<h1>Segmenting and Clustering Neighborhoods in Toronto: Part 1</h1>

Prepare the data frame

In [102]:
import pandas as pd # library for data analsysis
# define the dataframe columns
column_names = ['Postcode', 'Borough', 'Neighborhood'] 

# instantiate the dataframe
neighborhoods = pd.DataFrame(columns=column_names)

First parse the HTML content with BeautifulSoup

In [103]:
from bs4 import BeautifulSoup
from urllib.request import urlopen

soup = BeautifulSoup(urlopen('https://en.wikipedia.org/wiki/List_of_postal_codes_of_Canada:_M').read(), "html.parser")

Retrieve all tr tags that contain the information about Neighborhoods in Toronto and create the dataframe from them

In [104]:
for row in soup.select("table[class='wikitable sortable'] tr"):
    if len(row.select("td:nth-of-type(1)")) == 0:
        continue
    if len(row.select("td:nth-of-type(2)")) == 0:
        continue
    if len(row.select("td:nth-of-type(3)")) == 0:
        continue
    postcode = row.select("td:nth-of-type(1)")[0].string
    borough = row.select("td:nth-of-type(2)")[0].string
    if borough is None:
        borough = row.select("td:nth-of-type(2) a")[0].string
    neighborhood = row.select("td:nth-of-type(3)")[0].string
    if neighborhood is None:
        neighborhood = row.select("td:nth-of-type(3) a")[0].string
    
    neighborhoods = neighborhoods.append({'Postcode': postcode.strip(),
                                          'Borough': borough.strip(),
                                          'Neighborhood': neighborhood.strip()}, ignore_index=True)

neighborhoods.head()

Unnamed: 0,Postcode,Borough,Neighborhood
0,M1A,Not assigned,Not assigned
1,M2A,Not assigned,Not assigned
2,M3A,North York,Parkwoods
3,M4A,North York,Victoria Village
4,M5A,Downtown Toronto,Harbourfront


Check the initial shape of the data frame

In [105]:
neighborhoods.shape

(288, 3)

Drop cells with a borough that is Not assigned

In [106]:
neighborhoods = neighborhoods[neighborhoods['Borough'] != 'Not assigned']
neighborhoods.head()

Unnamed: 0,Postcode,Borough,Neighborhood
2,M3A,North York,Parkwoods
3,M4A,North York,Victoria Village
4,M5A,Downtown Toronto,Harbourfront
5,M5A,Downtown Toronto,Regent Park
6,M6A,North York,Lawrence Heights


To be able to combine rows with the same Postcode, we first group by Postcode and Borough

In [121]:
neighborhoodsGroupByPostcode = neighborhoods.groupby(['Postcode', 'Borough'])
neighborhoodsGroupByPostcode.head()

Dataset records.
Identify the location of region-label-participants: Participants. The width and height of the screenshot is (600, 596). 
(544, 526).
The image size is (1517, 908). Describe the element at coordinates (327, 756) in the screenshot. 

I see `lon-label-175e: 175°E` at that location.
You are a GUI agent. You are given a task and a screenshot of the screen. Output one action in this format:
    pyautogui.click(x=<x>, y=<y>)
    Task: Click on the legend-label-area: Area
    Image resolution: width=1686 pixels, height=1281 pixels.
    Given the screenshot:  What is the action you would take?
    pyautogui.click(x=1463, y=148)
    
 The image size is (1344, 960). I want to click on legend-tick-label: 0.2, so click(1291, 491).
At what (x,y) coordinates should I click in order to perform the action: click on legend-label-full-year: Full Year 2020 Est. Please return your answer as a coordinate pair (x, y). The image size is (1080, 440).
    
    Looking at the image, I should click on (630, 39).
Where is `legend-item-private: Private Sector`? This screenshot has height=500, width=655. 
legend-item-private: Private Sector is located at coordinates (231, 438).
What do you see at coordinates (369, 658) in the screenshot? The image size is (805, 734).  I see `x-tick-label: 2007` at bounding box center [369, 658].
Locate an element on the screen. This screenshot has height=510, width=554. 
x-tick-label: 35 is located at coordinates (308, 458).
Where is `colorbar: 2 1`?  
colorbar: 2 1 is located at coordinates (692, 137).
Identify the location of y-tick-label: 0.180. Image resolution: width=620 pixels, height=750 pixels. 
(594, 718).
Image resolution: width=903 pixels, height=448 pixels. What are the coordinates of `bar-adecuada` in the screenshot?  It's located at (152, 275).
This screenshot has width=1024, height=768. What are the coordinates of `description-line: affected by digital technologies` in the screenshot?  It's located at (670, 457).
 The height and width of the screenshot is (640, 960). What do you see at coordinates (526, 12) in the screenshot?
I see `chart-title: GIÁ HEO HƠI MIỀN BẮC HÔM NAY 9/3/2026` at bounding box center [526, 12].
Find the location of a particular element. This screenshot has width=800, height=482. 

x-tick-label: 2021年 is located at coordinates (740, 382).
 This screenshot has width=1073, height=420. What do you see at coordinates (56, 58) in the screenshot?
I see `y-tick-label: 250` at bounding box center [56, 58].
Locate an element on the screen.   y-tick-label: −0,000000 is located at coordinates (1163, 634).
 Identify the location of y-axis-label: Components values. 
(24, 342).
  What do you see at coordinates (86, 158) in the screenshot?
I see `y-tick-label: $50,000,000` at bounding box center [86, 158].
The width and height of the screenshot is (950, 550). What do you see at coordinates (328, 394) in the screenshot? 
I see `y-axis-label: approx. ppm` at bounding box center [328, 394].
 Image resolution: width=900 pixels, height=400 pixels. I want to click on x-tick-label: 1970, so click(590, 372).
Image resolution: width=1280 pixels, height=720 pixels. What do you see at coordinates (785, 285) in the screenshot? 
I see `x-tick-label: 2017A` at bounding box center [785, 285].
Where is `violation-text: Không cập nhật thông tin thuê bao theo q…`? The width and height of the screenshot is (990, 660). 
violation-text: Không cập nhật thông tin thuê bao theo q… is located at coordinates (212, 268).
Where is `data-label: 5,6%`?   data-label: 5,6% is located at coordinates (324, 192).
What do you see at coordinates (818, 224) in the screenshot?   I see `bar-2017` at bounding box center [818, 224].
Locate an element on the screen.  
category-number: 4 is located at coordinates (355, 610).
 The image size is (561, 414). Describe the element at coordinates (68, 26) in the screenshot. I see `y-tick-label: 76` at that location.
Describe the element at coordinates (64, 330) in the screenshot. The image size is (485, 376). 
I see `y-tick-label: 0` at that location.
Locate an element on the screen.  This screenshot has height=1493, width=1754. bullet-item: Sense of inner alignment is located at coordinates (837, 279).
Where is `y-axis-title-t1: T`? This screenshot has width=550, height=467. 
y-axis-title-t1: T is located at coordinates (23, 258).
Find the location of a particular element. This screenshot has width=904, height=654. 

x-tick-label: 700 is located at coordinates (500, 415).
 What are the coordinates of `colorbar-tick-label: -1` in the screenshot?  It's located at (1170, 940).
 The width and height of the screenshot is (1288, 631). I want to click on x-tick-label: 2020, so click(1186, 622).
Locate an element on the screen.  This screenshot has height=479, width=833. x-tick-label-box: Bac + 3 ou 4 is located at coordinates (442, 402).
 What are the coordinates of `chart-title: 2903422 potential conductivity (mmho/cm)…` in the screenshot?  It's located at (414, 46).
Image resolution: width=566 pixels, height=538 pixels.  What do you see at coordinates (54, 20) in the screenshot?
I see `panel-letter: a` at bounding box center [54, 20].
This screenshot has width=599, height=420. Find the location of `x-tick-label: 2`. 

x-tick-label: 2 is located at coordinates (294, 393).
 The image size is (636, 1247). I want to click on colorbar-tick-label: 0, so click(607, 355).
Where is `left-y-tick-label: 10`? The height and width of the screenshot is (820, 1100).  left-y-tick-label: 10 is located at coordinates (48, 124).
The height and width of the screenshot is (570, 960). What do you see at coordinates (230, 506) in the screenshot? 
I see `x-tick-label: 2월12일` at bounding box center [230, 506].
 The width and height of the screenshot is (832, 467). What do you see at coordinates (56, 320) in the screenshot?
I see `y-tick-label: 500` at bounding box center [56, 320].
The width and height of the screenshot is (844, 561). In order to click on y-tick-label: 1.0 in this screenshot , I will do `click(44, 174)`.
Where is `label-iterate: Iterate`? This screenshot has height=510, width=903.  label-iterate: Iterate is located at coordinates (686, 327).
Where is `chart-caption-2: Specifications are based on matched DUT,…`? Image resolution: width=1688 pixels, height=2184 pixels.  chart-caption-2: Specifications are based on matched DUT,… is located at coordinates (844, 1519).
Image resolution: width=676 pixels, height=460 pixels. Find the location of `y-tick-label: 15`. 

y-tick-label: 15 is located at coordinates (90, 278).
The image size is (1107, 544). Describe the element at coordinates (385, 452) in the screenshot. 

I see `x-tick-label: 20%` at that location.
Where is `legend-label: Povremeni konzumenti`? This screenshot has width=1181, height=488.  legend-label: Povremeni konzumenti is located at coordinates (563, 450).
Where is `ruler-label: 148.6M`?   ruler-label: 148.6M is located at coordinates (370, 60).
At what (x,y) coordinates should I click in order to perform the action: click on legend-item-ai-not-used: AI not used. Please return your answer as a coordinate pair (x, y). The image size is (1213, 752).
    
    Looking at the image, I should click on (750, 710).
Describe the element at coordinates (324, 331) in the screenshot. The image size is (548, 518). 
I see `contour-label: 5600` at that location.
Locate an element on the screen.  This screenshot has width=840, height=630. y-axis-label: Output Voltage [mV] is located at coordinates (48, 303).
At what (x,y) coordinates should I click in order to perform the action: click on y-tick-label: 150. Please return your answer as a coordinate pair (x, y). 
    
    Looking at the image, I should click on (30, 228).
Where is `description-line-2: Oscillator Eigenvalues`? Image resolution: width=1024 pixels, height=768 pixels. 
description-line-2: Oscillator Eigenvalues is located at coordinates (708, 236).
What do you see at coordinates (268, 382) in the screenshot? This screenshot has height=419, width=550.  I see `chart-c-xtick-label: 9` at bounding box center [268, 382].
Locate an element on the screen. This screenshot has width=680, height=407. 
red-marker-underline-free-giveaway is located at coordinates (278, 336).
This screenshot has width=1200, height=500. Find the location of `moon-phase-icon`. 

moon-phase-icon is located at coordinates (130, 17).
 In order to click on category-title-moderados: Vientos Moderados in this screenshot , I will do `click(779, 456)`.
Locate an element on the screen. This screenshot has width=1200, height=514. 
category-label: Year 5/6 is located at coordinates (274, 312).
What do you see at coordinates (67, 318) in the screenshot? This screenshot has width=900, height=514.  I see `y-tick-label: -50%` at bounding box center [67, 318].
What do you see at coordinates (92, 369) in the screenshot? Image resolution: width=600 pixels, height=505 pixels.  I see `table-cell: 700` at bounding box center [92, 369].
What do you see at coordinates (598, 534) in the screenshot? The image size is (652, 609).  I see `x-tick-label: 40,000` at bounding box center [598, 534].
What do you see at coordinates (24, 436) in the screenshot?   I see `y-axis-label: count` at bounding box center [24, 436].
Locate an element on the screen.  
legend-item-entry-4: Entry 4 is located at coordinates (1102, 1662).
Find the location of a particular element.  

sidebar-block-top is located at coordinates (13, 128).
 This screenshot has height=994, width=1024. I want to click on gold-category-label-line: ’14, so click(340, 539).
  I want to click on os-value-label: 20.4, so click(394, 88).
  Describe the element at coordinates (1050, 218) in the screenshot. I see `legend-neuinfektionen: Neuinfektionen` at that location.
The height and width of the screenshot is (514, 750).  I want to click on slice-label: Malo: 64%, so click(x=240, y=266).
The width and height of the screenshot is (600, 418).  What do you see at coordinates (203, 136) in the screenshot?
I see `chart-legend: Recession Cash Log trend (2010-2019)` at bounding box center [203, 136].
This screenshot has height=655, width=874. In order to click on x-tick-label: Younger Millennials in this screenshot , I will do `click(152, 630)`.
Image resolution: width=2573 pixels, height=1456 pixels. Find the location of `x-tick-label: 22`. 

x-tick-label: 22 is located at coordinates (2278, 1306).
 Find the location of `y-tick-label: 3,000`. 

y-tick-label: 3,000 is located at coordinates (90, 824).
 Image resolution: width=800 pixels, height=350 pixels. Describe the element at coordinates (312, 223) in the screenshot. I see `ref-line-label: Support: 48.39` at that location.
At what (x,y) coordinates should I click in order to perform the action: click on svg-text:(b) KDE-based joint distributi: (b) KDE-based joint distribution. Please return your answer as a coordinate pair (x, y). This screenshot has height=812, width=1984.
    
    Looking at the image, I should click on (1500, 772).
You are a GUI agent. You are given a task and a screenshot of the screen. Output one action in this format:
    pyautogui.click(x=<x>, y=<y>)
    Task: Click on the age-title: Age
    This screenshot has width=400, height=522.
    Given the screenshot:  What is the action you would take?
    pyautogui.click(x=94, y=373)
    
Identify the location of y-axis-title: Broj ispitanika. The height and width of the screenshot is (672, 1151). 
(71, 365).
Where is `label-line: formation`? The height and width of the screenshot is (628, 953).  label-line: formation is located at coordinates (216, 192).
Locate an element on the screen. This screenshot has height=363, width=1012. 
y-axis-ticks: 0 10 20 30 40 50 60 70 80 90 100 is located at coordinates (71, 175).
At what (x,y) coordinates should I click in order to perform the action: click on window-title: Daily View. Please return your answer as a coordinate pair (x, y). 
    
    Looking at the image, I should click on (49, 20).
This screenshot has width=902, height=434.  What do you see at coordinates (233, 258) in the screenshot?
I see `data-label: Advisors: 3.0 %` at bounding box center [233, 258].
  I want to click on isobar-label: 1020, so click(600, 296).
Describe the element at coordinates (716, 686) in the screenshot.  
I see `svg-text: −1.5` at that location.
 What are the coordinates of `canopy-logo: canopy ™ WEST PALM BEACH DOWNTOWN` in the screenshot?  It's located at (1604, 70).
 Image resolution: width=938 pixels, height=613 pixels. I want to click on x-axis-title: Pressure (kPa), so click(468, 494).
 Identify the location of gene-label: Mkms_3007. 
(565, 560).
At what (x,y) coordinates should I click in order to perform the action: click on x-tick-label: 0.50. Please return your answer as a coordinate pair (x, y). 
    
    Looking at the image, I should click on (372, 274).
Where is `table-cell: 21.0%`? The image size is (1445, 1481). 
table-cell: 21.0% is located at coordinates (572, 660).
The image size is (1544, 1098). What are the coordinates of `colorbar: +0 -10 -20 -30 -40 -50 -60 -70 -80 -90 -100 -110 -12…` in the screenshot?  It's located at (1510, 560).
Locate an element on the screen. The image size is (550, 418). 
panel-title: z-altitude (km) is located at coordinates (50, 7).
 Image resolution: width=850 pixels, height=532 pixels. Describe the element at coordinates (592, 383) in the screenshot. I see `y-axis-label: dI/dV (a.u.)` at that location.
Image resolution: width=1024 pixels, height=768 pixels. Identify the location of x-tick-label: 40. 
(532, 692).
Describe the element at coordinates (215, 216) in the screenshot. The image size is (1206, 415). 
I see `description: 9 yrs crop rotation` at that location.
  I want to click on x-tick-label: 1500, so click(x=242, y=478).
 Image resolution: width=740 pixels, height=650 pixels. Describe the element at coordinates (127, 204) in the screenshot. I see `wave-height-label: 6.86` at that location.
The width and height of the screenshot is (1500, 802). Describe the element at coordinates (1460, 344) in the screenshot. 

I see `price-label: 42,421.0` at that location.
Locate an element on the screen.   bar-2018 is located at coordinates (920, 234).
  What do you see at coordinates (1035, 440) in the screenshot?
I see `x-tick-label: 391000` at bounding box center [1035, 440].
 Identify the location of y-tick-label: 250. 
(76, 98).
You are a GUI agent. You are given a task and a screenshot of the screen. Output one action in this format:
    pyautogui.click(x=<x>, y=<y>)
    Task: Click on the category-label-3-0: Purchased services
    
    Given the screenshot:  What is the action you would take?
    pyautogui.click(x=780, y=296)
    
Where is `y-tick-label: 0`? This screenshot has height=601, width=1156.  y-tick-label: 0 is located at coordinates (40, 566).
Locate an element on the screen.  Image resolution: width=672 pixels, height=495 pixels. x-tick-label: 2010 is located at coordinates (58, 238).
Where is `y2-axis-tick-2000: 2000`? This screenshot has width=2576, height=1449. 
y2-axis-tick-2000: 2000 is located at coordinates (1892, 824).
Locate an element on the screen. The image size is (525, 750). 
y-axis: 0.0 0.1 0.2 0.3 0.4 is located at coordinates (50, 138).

Exercise goal.
Decide whether each statement below agrees with the text on segmenting Toronto neighborhoods. Answer yes or no for each, quoting the deciding words of the text.
1. The data frame is defined with the columns Postcode, Borough, and Neighborhood.
2. The HTML content is parsed with BeautifulSoup.
3. To combine rows with the same Postcode, the rows are grouped by Postcode alone.

Answer to this problem.
1. Yes: "column_names = ['Postcode', 'Borough', 'Neighborhood']"
2. Yes: "First parse the HTML content with BeautifulSoup"
3. No: "we first group by Postcode and Borough"